In Thunder Bay, a hospice is not yet under construction because community members feel they cannot raise sufficient operating funds.
Improve the performance of Ontario's cancer system
The cancer plan also identifies the goal of continuous quality improvement within the province's cancer system.
The CSQI is a valuable tool for administrators to use to look at where improvements need to be made, said Paulse.
According to the index, the northeast cancer program could be doing better when it comes to reducing wait times for diagnosis, she said. The answer to this problem is ensuring family doctors know what tests to order for their patients before they see a cancer specialist.
"If you're coming from your family physician, there will be specific diagnostic procedures that you will need for the confirmation of a cancer diagnosis," she said.
"We are working on providing family physicians with clinical pathways as to what diagnostic procedures patients should have.
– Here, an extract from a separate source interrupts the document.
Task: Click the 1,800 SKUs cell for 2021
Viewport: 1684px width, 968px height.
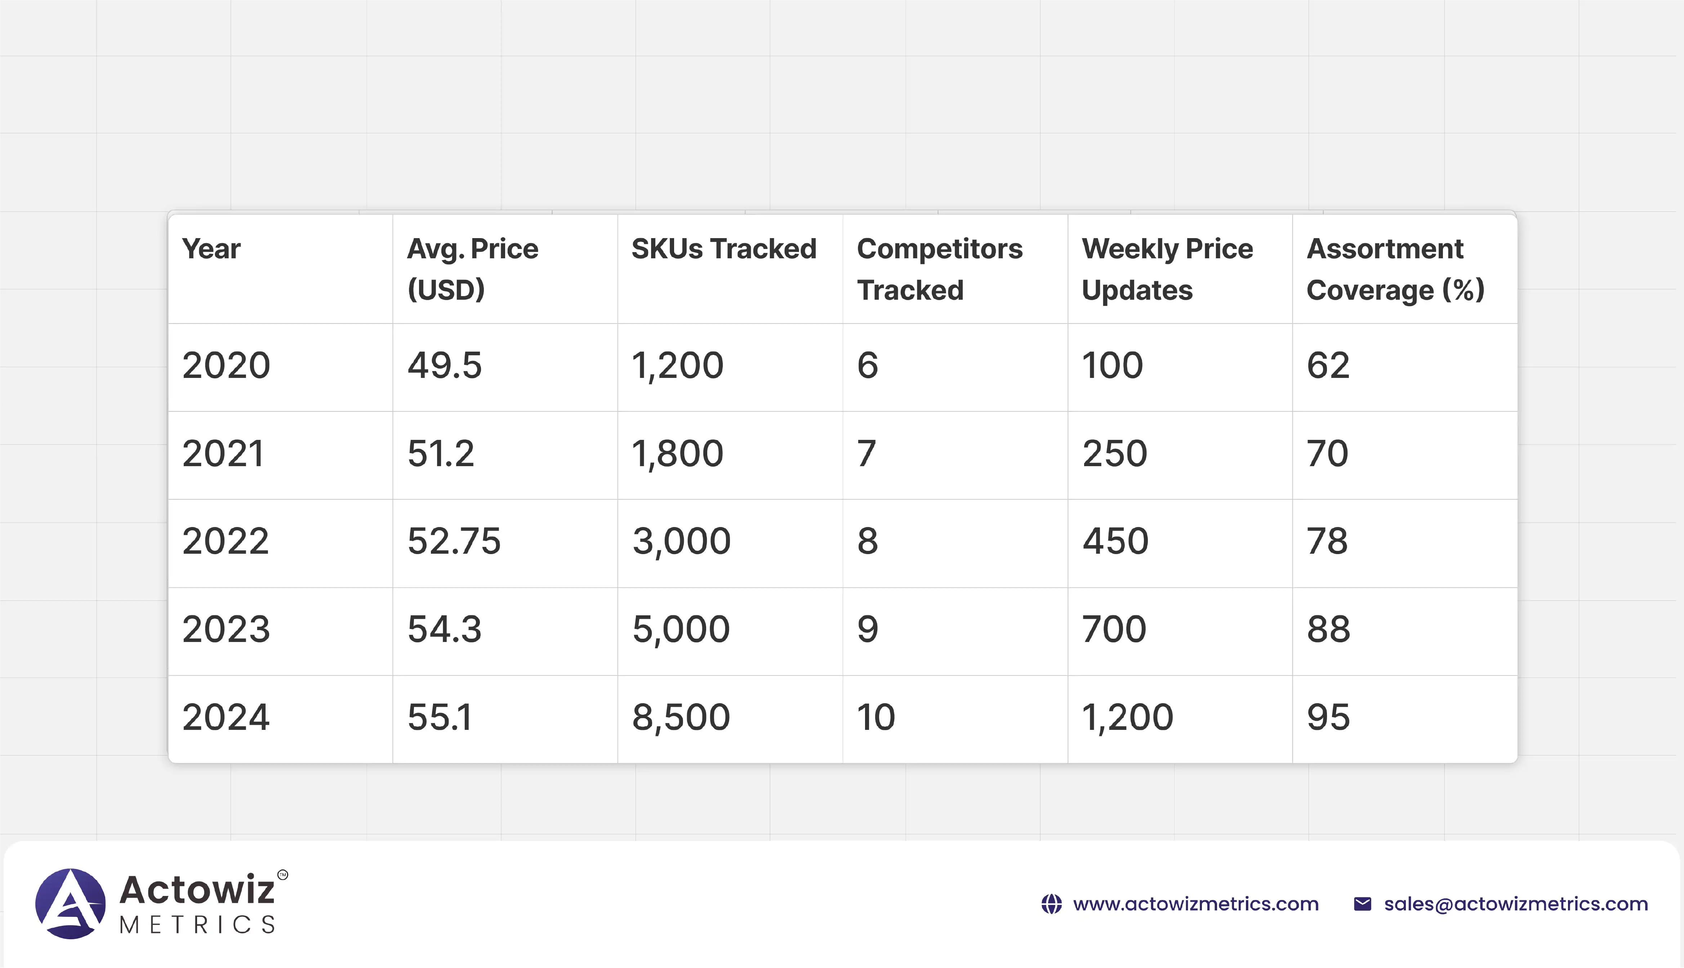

It will speed up the diagnostic process so we can get the patients in earlier for surgery and treatment."
The northwest cancer program is also committed to improving standards based on the CSQI results, said Power.
The program has some specific priorities for the next few years, including improving the patient journey for the most predominant disease groups (breast, lung, colorectal, prostate and gynae), replacing the current oncology patient information system and continuing to monitor wait times.
Translating cancer research into better cancer services and control
The cancer plan identifies research as "the engine that drives improvements in cancer prevention, detection and care when it is rapidly translated into the delivery of care."
Among the priorities in this area are research into the use of cancer imaging tools such as magnetic resonance imaging (MRI), positron emission tomography (PET), computerized tomography (CT) and ultrasound.
Other priorities are experimental therapeutics, including new drugs and device-based treatments, studying the ways in which cancer prevention, screening and care services are best delivered, and studying large groups of people to understand cancer risk factors, prevention and treatment.
Paulse said the northeast cancer centre's researchers are currently testing
chemotherapy drugs to have a better understanding of how the drugs interact with cells.
"We have a number of research initiatives looking at the relationship between the cellular function and the therapeutic impact of particular drugs."
The north's only PET scanner was recently introduced at the northwest cancer program.
The new Philips Gemini TF PET-CT unit, "the best, the fastest and the most accurate" diagnostic imaging device on the market, will be used for research purposes and clinical trials, said Power.
"We're going to be one of the most significant and successful research programs in molecular imaging in the country," he said.
"Molecular imaging is the revolution in health care and cancer care. The movement away from treating very sick cancer patients with very expensive drugs to treating more and more cancers at early stages of development is leading to less expensive health care and more optimal outcomes."